Longe de ser um componente que norteia o amor ao próximo, religião tem sido símbolo de discórdia mundial, numa alternância de perseguidores e perseguidos. Intolerância tem desinência de ignorância. O preconceito é a raiz do problema. A filosofia do estado laico não foi aplacada nem mesmo no meio jurídico, que tem confundido a laicidade com proibição. Outro dia vimos pasmos o MPF empunhar a bandeira do estado laico, porém com um pensamento equivocado, como a exigir o banimento das manifestações de fé, em ambiente de uso público.
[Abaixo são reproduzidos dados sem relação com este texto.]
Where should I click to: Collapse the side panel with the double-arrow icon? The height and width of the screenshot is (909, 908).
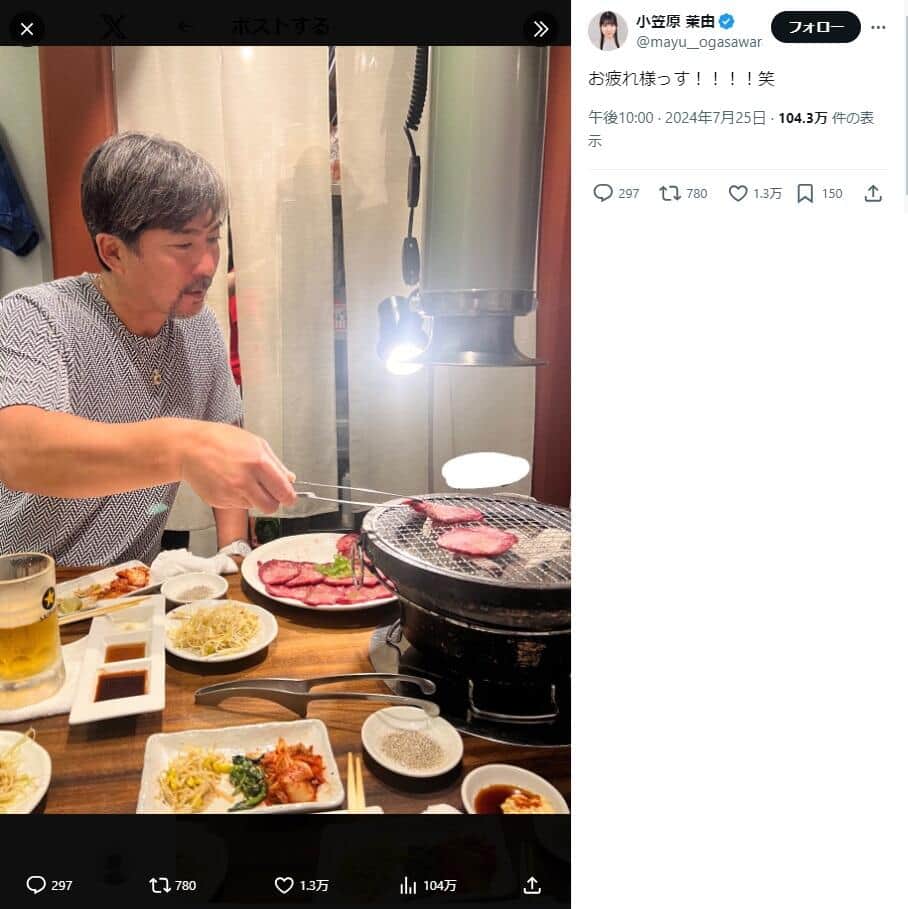540,29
Vemos um paradoxo: ao defender a laicidade, com um foco inadequado, busca tolher a fé de alguns, e aí se posiciona em defesa do desprovido de religiões. Incoerência gritante, porém tênue.
Temos assistido a diversos episódios de intolerância religiosa, em particular, no Brasil, e é fácil, sem qualquer detector de insanidade, descobrir focos de extrema loucura em defesa de dogmas religiosos, ateus e agnósticos, onde ninguém se tolera.
A questão é mundial, e o Brasil está no contexto. No passado, cristãos foram castigados por judeus e pagãos. Mais tarde, como a dar o troco, milhares de judeus foram dizimados através de ações nazistas que visavam exterminar a nação judaica.
Passados séculos, não conseguimos melhorar o ranço da intolerância. Características geopolíticas ajudam a entender um pouco a persistente intolerância, que parece mais recrudescer do que recuar. A religião deveria ser matéria curricular nas escolas, sejam elas públicas ou privadas, porem sem cunho confessional. Por vezes as convicções impermeáveis dos pais não permitem ao menos se discutir o assunto. A radicalização acentua a intolerância. Quando nos sentamos sobre a nossa razão enrustida, estamos condenados à mortalidade do pensamento moderno, inovador e adequado aos tempos. É preciso abrir a cabeça para um conceito diferente daquele que defendemos com afinco.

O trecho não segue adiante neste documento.